それは穏やかな昼下がり。


[真衣&千尋]



「2人で半分こしてね」

いつも一緒にいた姉弟。
いつも一緒だった2人。
2人に渡されるお菓子。
それはいつも半分こ。

2人で半分こできる事もあれば、できない事もある。
数が半端だったり、どっちかが大きく切り分けてしまったり。
そんな時、姉は何度も見比べながら、最終的には弟に大きな方を譲る。
ものすごく悔しそうな、残念そうな顔をしながら。
「千尋はこっち」
弟は、おやつは嬉しいけれど、姉のその様子に大きな方を譲る。
「真衣ちゃんが、おっきな方でいいよ?」
「いいの!わたしはお姉ちゃんなんだから!」
弟の遠慮にプライドを傷つけられたのか、姉は怒ってしまう。
内心ため息をついて、弟は大きな方をもらった。
けれど先に食べ終わると、姉はじーっと弟のおやつを見る。
本人は気付かないのだろうけど、食い意地のはった少女はもの欲しげに皿見つめる。
「真衣ちゃん、僕、お腹いっぱいだからあげる」
結局、そう言ってしまう弟。
姉はその言葉に、弟の顔と皿を何度も見比べて、長い時間考える。
そして出した結論は。
「じゃあ、2人で食べよ」
「そうだね、半分こしよ」
そう言うと、姉は嬉しそうに微笑む。
弟は、その笑顔が大好きだった。


***



休日の午後、千尋が1階に下りてくると、リビングにはようやく起きたらしい姉がいた。
テレビを見ながら、チョコレートを食べている。
「おはよ、真衣ちゃん」
かなり遅い朝の挨拶を告げると、真衣は後ろを振り向きもせずにおはよと返す。
「おいしそうだね。
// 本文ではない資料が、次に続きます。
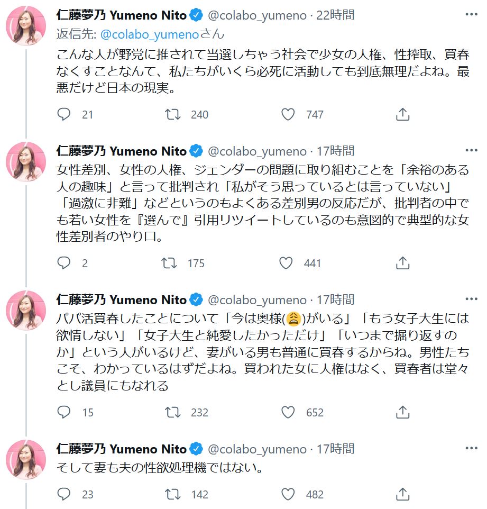Share the first tweet posted 22時間 ago
Viewport: 487px width, 509px height.
[x=402, y=114]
ちょっと頂戴?」
弟は、別に本当に食べたかったわけではなく、姉の気を引きたくてそんなことを言った。
真衣は、千尋をちらりと見ると、チョコレートを割る。
けれどチョコレートは半分ではなく、大きな方と小さな方で別れてしまった。
むっとした顔をしながら、そのチョコレートをじっと見つめる真衣。
そんな変らない姉の様子を、千尋は眺める。
真衣はしばらく悩んでから、ようやく弟にチョコレートを差し出した。

それは、大きな欠片のほう。

千尋は、綺麗な顔で嬉しそうに微笑むと、姉の手ごとチョコレートをとる。

それは小さな欠片のほう。

「こっちでいいや」
姉が持ったままのチョコレートに、そのまま齧りつく。
チョコレートは一口で消えてしまう。
千尋の口に広がる、苦く甘いチョコの味。
ついでとばかりに、少し汚れた姉の指に舌を這わす。
親指と人差し指と中指を、優しく丁寧に舐めとった。
唇を離すときに少し吸い上げると、ちゅっと軽く音がする。
真衣はぴくりと体を震わした。

「ごちそうさま」
後ろを振り返った真衣は、弟の嬉しそうな顔に、目元を赤く染めた。
弟は、おやつよりももっと甘いものを知っていた。


それは穏やかな昼下がり。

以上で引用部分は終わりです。